A podcast that explored the 27-year-long investigation into the disappearance of Jacob Wetterling has won a 2016 George Foster Peabody award.
"In the Dark," produced by APM Reports, an investigative unit of American Public Media, became available last year just as news broke of a plea deal that allowed Jacob's killer to reveal what had happened.
In announcing the honors, the Peabody Awards called the nine-part series "as deftly incisive in telling the human tale as it is full and unrelenting in its attention to broader policy implications."
Host and lead reporter Madeleine Baran, who also won a Peabody for exposing the cover-up of clergy sexual abuse at the Twin Cities archdiocese, said they didn't set out to solve the crime, but to look at the mistakes law enforcement had made in the case.
That allowed the series to proceed even after Danny Heinrich admitted to the killing.
Producer Samara Freemark said knowing who did it and how actually helped. "We were able to determine which of the mistakes we knew about actually mattered to the case."

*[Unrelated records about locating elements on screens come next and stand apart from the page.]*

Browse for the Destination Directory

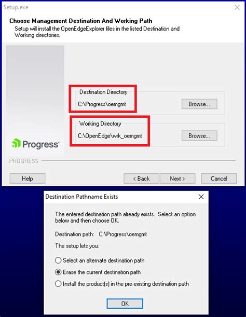(x=199, y=104)
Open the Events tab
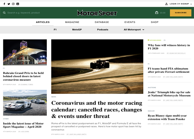The height and width of the screenshot is (139, 194). pos(130,22)
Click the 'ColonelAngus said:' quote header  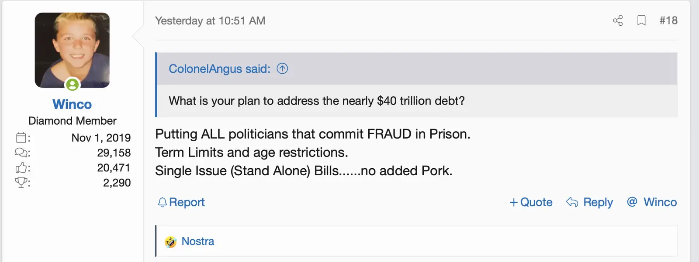pos(219,69)
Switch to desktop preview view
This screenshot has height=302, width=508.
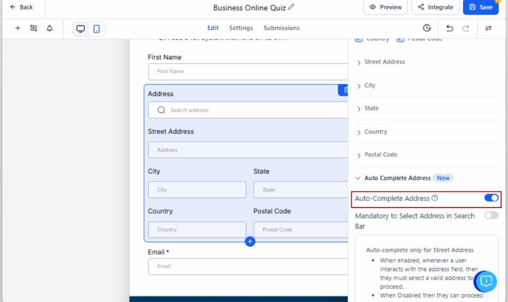coord(80,29)
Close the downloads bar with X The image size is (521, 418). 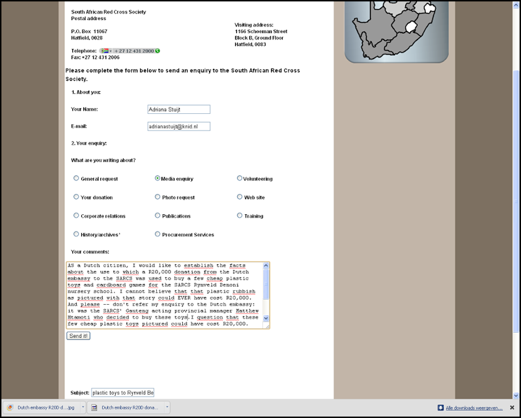click(x=512, y=408)
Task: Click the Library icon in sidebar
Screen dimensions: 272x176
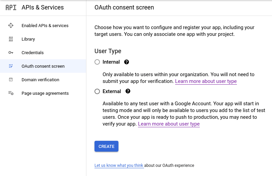Action: pos(11,39)
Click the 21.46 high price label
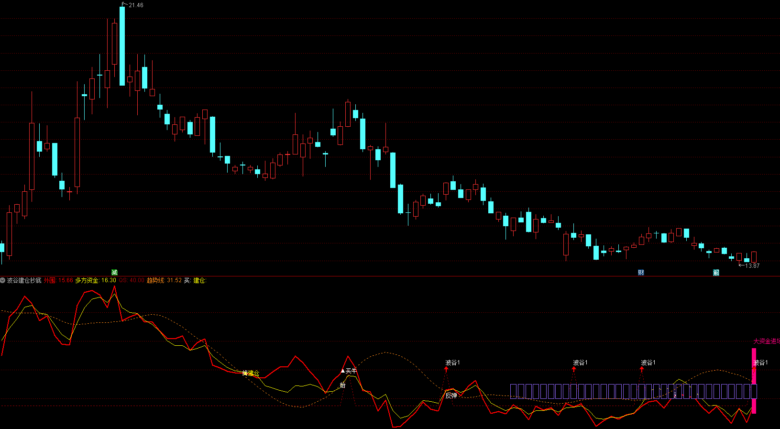Screen dimensions: 780x429 click(136, 5)
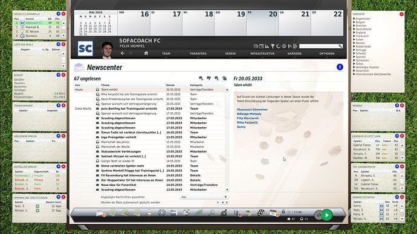Open the mail envelope icon in bottom toolbar
The image size is (417, 234).
pyautogui.click(x=100, y=213)
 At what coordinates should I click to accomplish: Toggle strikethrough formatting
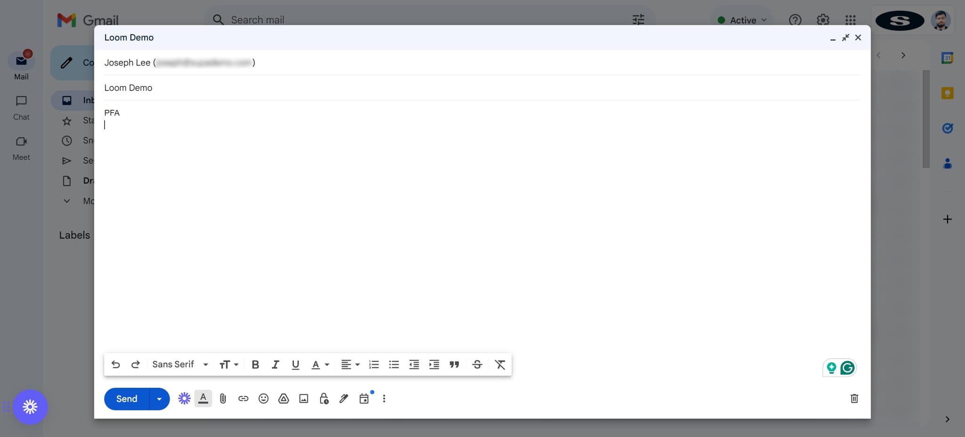477,364
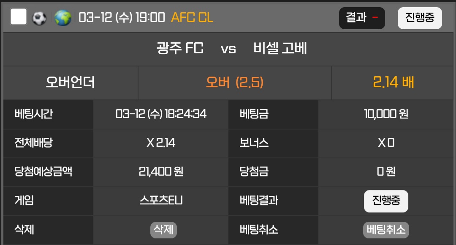Screen dimensions: 456x245
Task: Click the 오버 (2.5) selection
Action: [x=235, y=82]
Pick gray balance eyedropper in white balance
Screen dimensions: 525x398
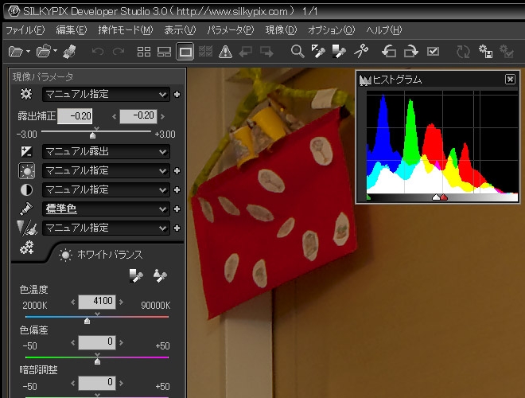[136, 275]
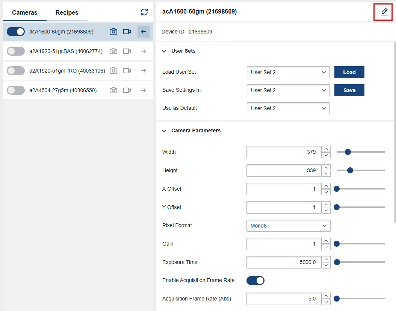
Task: Turn off Enable Acquisition Frame Rate switch
Action: (255, 281)
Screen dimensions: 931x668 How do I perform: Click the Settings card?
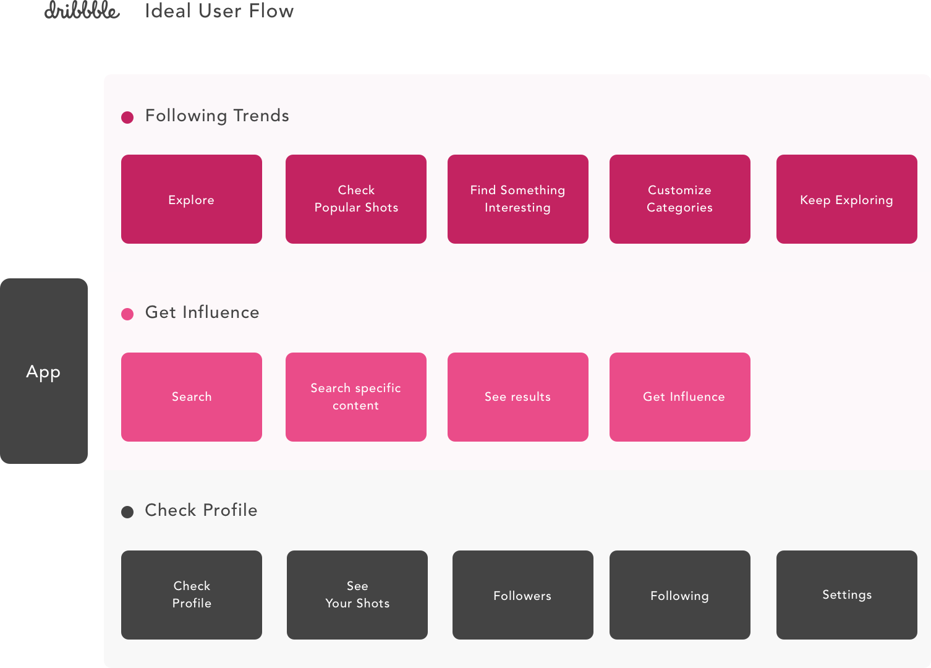click(847, 595)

Freemark added it was a challenge to take tens of thousands of pages of documents and hundreds of hours of audio to make an understandable and compelling listening experience.
"And this was a story we had to be sensitive about. These were real people who were going through real trauma. And we had to tell this in a way that was not sensationalistic," Freemark said.
The 11 winners of Peabody awards include NPR's reporting on the culture at Wells Fargo that led to the creation of 2 million fake consumer bank accounts. Reporter Chris Arnold talked with former employees who described the high pressure to raise sales, who also said the wrongdoing was widespread.
Producers of "In the Dark" are working on season two. Baran and Freemark say, like the first season, it will be an investigative series that be about something larger than the story at the center.